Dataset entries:
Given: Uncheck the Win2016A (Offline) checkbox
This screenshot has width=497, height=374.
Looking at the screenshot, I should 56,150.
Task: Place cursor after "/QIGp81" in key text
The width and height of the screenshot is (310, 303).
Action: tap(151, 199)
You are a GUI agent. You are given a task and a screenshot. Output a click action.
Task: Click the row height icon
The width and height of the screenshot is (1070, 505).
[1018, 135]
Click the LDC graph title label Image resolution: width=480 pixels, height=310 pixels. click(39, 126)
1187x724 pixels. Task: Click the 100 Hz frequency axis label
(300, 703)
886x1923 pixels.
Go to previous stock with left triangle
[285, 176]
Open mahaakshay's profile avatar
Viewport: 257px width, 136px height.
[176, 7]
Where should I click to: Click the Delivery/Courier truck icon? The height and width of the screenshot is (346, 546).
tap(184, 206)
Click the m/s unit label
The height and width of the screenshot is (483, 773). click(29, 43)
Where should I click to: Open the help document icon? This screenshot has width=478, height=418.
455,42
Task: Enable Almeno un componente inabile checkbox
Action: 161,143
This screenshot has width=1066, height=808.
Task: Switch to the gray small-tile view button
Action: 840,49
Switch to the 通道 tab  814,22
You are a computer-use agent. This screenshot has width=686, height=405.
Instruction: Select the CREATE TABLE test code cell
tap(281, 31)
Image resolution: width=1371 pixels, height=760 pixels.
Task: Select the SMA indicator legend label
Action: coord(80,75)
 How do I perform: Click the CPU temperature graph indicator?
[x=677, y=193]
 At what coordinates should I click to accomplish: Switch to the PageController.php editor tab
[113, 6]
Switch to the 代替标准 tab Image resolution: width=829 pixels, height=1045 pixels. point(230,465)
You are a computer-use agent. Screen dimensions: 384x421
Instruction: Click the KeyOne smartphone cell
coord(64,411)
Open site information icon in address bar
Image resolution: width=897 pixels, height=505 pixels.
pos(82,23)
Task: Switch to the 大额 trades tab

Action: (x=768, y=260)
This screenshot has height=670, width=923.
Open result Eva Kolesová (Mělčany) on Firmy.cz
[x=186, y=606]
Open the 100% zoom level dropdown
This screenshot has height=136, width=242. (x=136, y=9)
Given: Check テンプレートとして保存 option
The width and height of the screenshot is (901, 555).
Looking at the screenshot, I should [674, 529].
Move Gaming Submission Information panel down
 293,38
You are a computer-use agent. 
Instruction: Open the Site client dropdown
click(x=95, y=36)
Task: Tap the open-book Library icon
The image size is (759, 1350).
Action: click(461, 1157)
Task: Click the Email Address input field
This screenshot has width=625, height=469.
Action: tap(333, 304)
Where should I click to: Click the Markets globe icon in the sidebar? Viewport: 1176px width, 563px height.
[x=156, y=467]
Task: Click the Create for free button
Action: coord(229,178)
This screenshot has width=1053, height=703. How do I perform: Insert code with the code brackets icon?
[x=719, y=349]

## [WHAT YOU HAVE TO DO]
Pull every line containing "agent" from the data.

## [EXERCISE RESPONSE]
You are a GUI agent. You are given a task and a screenshot. Output a click action.
You are a computer-use agent. This screenshot has width=686, height=405.
You are a computer-use agent. Screen dimensions: 384x421
You are a computer-use agent. 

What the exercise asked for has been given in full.